Bu durum yalnızca Almanya ile sınırlı değil. Avrupa genelinde siyahiler, iş ararken ayrımcılığa maruz kaldıklarını en çok bildiren grup ve Almanya bu konuda bir kez daha en kötü ikinci ülke.
Bildirilen ırk ayrımcılığı vakaları bazı ipuçları verse de ama bunlar yine de gerçek deneyimleri tam olarak yansıtmıyor.
Lüksemburg: Irkçılıkla mücadelede bir model ülke mi?
Lüksemburg, 2017 tarihli “AB’de Siyahi Olmak” adlı raporda ayrımcılığın düşük olduğu ülkelerden biri olarak dikkat çekmişti.

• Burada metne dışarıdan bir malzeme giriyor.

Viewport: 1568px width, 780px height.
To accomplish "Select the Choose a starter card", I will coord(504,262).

Nüfusunun onda birinden fazlası AB dışı ülkelerde doğan, küçük ama zengin bir ülke olarak Lüksemburg, ırksal ve etnik ayrımcılığa dair kamuoyu algısını ölçmek için kendisi de girişim de başlattı. Bu çalışmanın sonuçları da 2022’de yayımlandı. Ülke şimdilerde ırkçılığa karşı ulusal bir eylem planı üzerinde çalışıyor.
Lüksemburg hükümeti için hazırlanan raporun yazarlarından Belçikalı ekonomist Frederic Docquier, “Plan, araştırma, eğitim ve farkındalık artırma projeleri yoluyla her türlü ırkçılık ve ayrımcılıkla mücadeleye yönelik somut girişimler uygulamayı amaçlıyor. Ayrımcılığın sadece algı değil, gerçekten var olduğunu ortaya koymamız gerekiyor” dedi.

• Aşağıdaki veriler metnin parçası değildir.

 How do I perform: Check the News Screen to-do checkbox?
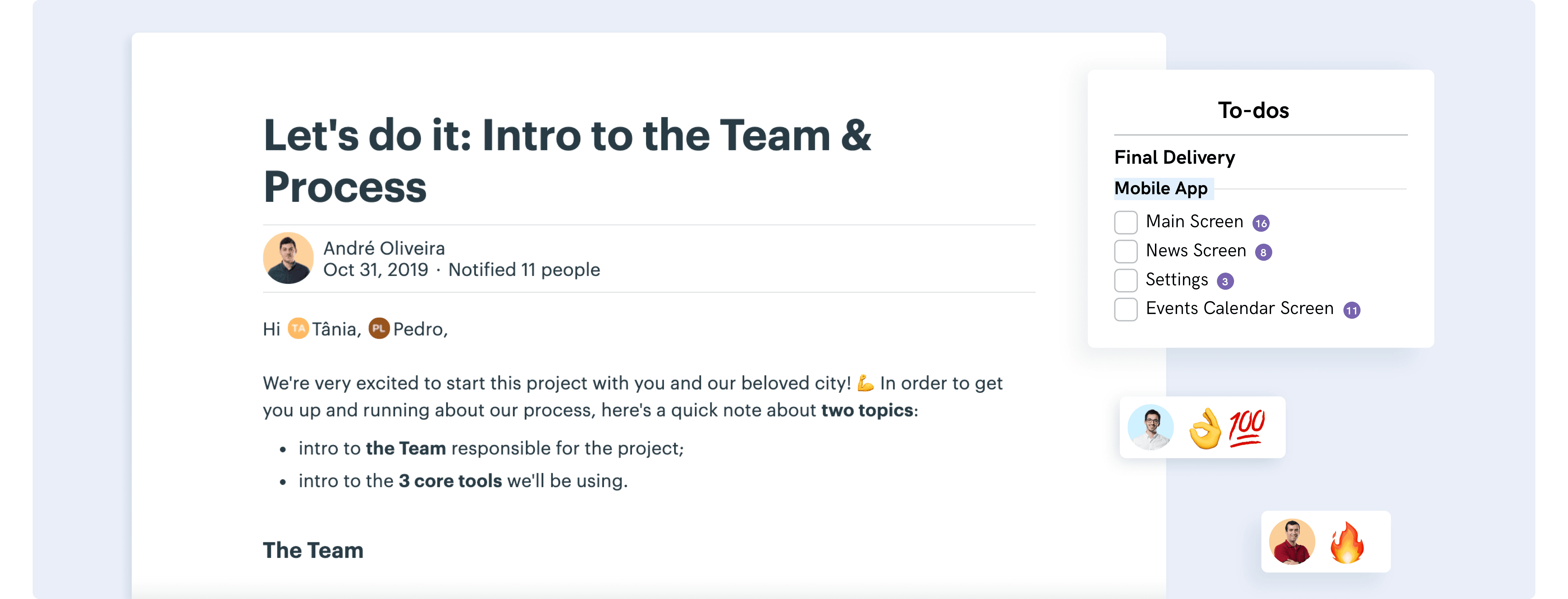1126,252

Aynı zamanda Lüksemburg Sosyoekonomik Araştırma Enstitüsü Müdür Yardımcısı da olan Docquier, “Ayrımcılığa maruz kalan gruplar, potansiyellerine kıyasla daha düşük vergi ödeyecekler. Ve bazen, iş bulamadıkları takdirde sadece işsizlik maaşı alacaklar ve bu da topluma maliyet getirecek” diye konuştu.

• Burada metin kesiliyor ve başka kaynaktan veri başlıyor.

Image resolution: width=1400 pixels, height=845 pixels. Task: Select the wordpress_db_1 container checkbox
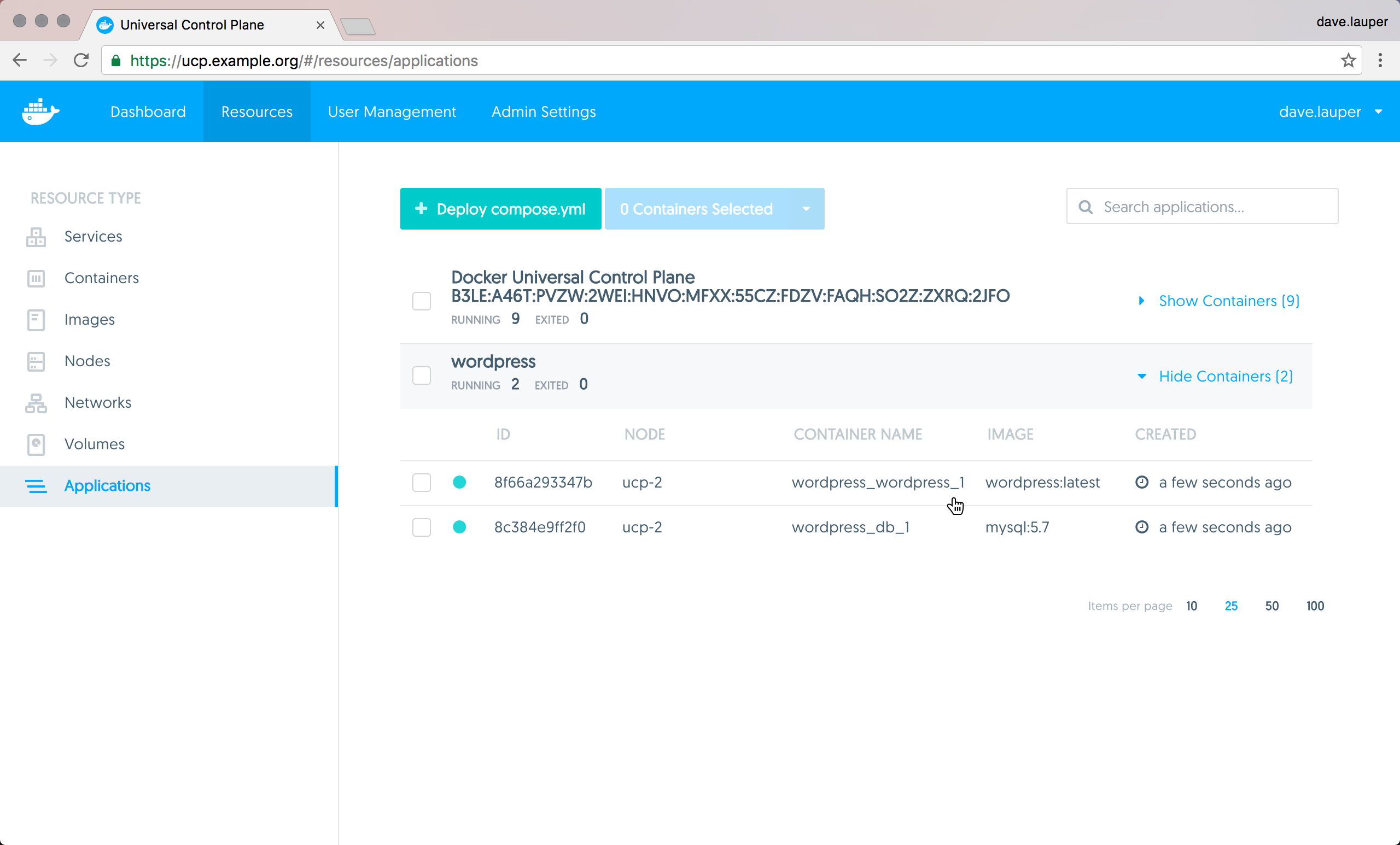(421, 527)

Almanya’daki Siyahiler İnisiyatifi’nden Tahir Della ise yalnızca mevcut durumu değil, ırkçı ayrımcılığa daha yatkın olan kişilerin öncesinde ve sonrasında yaşadıklarını da yansıtan daha kapsamlı araştırmaların ve veri toplamanın gerekliliğini vurguluyor. “Burada büyümenin ya da buraya gelmenin ne anlama geldiğini ve insanların hangi deneyimleri yaşadığını gösteren bir tabloya ihtiyacımız var” diyor.